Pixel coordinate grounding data

>>>

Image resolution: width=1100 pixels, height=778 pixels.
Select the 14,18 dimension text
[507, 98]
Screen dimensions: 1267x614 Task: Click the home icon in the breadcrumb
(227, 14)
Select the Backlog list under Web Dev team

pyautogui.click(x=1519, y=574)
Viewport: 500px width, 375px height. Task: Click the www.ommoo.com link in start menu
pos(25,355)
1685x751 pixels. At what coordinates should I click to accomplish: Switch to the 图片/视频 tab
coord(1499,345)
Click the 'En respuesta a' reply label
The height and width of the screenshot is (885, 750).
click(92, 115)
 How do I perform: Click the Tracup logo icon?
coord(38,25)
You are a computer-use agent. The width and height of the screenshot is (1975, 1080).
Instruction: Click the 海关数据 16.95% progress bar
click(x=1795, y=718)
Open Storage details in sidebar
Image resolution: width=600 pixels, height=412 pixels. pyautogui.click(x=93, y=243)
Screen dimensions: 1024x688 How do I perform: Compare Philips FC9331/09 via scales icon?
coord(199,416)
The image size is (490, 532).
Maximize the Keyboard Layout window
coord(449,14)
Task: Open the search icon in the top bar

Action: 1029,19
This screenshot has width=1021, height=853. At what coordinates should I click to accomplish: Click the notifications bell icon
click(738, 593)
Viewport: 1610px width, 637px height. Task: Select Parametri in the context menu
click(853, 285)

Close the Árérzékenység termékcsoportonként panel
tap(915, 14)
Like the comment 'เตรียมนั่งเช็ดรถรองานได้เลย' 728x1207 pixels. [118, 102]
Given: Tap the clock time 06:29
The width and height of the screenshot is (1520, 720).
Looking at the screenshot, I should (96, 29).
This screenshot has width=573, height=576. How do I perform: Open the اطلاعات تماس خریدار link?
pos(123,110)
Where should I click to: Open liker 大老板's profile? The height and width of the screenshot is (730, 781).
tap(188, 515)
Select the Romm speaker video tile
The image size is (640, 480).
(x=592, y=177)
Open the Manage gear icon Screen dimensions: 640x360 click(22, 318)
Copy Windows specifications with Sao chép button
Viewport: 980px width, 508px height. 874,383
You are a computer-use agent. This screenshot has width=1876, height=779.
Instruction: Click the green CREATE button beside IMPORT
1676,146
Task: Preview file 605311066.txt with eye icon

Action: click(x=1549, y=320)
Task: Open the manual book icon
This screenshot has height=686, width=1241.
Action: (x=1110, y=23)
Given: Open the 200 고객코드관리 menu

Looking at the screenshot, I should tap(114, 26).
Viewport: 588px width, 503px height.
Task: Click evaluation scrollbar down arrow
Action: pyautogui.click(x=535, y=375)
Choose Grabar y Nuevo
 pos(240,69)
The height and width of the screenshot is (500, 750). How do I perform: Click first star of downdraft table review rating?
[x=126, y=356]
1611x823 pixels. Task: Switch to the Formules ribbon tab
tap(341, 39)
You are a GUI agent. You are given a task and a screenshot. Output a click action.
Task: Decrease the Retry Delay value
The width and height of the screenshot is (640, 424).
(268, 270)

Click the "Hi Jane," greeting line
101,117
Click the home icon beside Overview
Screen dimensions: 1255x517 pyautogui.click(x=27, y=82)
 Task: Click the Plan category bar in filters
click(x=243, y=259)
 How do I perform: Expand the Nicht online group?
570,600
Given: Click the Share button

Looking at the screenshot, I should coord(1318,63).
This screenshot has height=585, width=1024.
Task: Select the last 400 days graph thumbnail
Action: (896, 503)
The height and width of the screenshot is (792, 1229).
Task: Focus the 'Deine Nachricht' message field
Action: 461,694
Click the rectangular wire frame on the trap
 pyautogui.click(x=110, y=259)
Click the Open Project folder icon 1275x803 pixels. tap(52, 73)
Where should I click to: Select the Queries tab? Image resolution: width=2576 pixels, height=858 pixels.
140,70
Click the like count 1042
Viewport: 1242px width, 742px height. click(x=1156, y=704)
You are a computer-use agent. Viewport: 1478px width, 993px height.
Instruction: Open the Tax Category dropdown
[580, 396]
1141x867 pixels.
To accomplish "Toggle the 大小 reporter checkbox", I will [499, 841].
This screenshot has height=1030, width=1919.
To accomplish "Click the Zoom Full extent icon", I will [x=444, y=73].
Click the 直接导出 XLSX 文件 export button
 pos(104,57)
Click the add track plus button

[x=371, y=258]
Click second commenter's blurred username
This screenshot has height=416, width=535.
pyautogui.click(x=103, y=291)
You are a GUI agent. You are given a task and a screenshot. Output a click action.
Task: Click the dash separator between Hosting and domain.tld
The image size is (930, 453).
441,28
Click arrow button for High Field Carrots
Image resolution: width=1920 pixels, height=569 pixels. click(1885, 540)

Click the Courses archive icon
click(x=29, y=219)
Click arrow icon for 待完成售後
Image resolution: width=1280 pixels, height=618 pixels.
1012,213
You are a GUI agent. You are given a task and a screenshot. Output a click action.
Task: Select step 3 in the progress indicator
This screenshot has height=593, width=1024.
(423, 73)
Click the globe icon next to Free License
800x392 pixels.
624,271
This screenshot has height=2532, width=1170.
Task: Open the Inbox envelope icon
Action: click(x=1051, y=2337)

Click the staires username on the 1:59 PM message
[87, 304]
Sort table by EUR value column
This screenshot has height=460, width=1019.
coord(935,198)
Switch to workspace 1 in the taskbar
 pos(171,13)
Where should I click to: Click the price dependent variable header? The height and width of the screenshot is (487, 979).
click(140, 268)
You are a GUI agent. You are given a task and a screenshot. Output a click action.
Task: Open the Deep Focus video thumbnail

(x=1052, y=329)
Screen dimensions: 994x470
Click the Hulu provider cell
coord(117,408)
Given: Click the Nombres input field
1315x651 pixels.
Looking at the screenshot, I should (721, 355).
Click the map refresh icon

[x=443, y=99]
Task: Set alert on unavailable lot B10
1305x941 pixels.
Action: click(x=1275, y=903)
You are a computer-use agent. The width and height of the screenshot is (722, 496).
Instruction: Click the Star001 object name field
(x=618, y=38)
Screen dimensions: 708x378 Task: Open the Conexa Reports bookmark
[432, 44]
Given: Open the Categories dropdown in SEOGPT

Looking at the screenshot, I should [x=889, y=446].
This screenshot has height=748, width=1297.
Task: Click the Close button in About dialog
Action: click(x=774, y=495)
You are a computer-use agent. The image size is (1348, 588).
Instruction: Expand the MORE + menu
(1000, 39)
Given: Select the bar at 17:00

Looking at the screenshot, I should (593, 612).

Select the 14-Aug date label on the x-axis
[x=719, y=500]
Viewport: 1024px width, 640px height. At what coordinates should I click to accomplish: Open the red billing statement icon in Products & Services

<<<

Please find the lines in the data that contain the word "computer" and copy them.

» Answer below
You are a computer-use agent. The width and height of the screenshot is (1975, 1080).
You are a computer-use agent. This screenshot has width=1876, height=779.
You are a computer-use agent. Viewport: 1478px width, 993px height.
You are a computer-use agent. The width and height of the screenshot is (722, 496).
You are a computer-use agent. The image size is (1348, 588).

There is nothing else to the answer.